Task instructions
Up to and including the line that contains "Click the fast-forward", repeat each line of the data exactly, starting from the first.

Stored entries
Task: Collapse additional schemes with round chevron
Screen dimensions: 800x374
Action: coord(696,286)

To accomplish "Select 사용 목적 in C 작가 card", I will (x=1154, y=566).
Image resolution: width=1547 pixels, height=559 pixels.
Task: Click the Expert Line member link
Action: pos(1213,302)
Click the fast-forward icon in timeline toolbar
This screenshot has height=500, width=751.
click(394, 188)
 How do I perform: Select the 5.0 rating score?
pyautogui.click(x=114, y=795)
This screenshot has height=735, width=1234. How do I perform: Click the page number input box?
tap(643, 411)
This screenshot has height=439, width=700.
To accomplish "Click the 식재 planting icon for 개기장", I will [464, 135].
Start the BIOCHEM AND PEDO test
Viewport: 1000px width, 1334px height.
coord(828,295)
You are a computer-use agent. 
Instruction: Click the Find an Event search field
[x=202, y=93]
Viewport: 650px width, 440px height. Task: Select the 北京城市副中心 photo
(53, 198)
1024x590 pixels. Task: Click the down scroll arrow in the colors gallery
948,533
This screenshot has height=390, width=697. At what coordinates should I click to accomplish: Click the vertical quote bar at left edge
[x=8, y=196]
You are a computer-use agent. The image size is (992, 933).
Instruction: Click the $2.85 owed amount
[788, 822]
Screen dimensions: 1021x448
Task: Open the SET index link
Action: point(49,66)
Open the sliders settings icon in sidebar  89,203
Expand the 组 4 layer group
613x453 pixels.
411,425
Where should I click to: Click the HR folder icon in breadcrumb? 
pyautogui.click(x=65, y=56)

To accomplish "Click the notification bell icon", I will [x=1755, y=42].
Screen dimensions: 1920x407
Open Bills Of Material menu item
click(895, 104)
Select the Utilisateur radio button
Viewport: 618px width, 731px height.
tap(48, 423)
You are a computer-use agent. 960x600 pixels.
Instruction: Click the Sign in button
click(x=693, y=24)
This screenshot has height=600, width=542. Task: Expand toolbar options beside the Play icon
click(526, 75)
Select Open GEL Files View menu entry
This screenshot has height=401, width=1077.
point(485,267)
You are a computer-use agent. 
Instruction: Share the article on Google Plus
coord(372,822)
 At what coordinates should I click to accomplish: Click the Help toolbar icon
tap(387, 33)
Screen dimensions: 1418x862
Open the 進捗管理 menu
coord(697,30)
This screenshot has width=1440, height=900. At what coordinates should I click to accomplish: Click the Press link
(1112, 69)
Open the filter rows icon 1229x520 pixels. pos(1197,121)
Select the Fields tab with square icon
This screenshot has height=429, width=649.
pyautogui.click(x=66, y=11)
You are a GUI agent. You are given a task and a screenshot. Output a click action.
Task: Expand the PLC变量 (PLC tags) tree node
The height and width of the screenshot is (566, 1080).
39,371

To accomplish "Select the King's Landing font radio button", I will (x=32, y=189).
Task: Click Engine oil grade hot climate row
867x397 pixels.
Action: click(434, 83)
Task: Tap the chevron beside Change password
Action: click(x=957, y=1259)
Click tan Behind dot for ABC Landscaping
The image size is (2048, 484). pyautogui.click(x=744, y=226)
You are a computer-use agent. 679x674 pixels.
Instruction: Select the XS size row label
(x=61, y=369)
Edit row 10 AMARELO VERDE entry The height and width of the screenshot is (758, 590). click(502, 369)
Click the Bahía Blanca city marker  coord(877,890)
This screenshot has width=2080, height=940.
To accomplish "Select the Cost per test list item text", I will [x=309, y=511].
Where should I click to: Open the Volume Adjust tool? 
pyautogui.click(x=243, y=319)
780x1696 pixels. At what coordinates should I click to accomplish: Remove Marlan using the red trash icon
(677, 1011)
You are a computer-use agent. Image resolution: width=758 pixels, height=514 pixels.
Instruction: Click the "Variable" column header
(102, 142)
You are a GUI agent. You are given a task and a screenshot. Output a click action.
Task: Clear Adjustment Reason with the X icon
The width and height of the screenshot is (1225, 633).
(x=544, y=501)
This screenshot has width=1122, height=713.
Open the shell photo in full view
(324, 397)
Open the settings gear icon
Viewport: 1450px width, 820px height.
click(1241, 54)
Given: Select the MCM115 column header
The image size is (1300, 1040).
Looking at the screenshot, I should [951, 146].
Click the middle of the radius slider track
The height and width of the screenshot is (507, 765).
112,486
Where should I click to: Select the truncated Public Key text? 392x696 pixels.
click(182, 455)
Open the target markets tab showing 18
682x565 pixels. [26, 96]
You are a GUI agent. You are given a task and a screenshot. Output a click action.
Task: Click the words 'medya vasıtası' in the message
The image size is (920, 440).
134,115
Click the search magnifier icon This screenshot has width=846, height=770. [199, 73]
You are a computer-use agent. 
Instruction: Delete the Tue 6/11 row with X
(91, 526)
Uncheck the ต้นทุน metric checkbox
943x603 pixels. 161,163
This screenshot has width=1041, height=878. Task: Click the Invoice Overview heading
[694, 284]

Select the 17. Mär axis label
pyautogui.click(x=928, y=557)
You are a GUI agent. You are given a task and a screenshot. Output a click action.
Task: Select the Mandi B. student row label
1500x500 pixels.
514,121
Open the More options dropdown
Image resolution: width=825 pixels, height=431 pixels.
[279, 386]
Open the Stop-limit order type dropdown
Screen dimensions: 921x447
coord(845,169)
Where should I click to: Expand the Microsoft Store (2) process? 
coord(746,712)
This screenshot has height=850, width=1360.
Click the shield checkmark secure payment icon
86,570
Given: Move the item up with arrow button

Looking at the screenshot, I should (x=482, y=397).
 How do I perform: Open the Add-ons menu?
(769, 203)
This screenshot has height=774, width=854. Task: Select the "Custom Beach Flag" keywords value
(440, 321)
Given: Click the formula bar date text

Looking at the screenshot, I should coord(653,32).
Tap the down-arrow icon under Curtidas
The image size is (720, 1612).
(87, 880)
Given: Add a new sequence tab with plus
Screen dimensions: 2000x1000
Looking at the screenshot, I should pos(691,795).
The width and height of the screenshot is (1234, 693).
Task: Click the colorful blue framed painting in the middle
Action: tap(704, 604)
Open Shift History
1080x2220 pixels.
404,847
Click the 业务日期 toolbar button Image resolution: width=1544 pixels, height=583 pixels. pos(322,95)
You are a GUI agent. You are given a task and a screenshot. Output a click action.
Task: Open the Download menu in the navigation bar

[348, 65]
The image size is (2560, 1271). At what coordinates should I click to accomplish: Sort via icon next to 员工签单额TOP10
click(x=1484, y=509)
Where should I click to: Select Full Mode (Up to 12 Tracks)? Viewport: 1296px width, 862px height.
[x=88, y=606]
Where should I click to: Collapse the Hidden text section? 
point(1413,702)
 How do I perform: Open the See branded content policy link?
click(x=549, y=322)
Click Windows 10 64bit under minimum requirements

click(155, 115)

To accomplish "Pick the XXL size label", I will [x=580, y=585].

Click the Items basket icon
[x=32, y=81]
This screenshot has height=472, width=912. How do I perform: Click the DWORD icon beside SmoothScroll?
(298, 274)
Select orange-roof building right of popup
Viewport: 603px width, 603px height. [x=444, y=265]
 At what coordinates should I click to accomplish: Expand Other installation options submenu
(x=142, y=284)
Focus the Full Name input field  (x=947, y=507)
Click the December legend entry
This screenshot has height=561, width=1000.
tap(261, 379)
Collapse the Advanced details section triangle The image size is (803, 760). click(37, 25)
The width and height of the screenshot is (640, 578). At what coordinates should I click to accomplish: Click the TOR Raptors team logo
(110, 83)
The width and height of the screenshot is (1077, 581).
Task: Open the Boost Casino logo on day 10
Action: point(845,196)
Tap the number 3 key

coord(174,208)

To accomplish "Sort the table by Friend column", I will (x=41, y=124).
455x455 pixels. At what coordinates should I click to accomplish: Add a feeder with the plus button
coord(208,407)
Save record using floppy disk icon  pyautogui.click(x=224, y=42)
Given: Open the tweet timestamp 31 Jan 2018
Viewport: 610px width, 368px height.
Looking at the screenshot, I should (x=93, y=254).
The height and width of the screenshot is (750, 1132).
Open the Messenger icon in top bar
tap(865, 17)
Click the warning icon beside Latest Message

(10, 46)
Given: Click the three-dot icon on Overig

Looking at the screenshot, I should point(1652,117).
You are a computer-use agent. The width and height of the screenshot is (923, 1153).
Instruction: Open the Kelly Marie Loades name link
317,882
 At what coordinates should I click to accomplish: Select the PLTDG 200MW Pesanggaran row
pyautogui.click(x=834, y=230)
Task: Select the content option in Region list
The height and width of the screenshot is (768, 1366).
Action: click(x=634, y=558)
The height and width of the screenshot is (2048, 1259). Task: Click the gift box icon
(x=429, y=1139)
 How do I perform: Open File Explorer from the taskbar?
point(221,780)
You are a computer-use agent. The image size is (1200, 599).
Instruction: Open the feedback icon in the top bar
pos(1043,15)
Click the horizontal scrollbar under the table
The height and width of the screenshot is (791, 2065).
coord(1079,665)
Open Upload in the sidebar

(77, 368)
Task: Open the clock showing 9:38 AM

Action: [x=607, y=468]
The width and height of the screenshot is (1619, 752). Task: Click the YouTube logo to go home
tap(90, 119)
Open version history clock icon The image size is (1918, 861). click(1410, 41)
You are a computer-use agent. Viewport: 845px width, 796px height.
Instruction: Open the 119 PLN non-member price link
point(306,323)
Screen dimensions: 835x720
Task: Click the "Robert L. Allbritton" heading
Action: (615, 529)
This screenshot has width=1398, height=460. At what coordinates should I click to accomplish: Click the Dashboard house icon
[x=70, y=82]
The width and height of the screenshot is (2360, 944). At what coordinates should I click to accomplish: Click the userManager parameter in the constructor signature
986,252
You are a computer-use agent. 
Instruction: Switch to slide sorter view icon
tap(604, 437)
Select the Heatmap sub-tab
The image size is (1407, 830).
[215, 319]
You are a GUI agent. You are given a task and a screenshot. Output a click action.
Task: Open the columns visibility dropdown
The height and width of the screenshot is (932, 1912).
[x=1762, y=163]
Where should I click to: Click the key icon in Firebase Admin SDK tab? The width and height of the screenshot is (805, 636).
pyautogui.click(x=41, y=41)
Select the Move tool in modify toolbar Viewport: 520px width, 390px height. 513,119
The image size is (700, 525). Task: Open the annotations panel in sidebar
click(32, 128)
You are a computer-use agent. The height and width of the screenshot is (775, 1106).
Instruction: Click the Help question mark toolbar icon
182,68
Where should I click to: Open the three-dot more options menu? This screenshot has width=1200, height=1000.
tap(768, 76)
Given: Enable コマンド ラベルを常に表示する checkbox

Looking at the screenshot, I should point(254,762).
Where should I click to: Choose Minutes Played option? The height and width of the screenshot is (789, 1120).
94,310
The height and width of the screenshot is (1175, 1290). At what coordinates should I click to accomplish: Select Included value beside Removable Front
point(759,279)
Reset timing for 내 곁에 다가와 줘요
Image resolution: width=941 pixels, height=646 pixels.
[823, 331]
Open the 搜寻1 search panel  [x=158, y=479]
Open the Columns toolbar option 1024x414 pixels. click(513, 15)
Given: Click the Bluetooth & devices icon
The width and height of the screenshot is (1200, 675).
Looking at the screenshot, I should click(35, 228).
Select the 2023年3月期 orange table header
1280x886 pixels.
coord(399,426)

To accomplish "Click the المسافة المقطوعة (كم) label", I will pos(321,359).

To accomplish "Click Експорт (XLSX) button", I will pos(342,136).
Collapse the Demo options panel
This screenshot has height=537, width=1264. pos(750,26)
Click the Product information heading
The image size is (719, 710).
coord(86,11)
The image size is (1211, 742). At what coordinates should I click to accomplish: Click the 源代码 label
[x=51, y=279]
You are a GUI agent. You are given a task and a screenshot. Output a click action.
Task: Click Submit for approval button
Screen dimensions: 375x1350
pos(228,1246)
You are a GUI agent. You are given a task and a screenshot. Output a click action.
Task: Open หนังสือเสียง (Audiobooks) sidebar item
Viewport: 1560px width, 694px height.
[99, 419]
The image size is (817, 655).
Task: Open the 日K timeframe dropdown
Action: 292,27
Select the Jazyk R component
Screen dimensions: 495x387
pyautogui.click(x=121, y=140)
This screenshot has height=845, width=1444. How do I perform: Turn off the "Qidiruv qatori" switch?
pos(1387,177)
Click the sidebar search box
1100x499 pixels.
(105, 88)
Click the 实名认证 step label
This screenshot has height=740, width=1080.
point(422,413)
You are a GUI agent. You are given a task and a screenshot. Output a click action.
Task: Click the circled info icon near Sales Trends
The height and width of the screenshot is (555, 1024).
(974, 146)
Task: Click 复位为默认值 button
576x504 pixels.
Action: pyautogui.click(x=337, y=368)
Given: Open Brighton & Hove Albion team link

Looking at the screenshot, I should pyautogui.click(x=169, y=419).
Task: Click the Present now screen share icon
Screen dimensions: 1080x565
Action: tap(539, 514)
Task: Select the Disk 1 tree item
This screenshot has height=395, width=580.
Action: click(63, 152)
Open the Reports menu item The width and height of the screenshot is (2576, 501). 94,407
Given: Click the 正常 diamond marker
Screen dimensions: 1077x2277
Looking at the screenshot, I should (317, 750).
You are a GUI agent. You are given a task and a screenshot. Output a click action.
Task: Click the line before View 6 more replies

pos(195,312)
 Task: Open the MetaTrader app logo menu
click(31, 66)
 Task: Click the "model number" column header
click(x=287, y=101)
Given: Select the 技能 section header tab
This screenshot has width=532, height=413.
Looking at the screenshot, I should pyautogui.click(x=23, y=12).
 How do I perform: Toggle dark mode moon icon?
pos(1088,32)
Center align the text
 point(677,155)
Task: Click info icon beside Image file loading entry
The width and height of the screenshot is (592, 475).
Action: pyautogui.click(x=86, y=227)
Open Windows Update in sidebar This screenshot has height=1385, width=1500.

Answer to this exercise
Task: Collapse additional schemes with round chevron
Screen dimensions: 800x374
Action: coord(696,286)

To accomplish "Select 사용 목적 in C 작가 card", I will (x=1154, y=566).
Image resolution: width=1547 pixels, height=559 pixels.
Task: Click the Expert Line member link
Action: pos(1213,302)
Click the fast-forward icon in timeline toolbar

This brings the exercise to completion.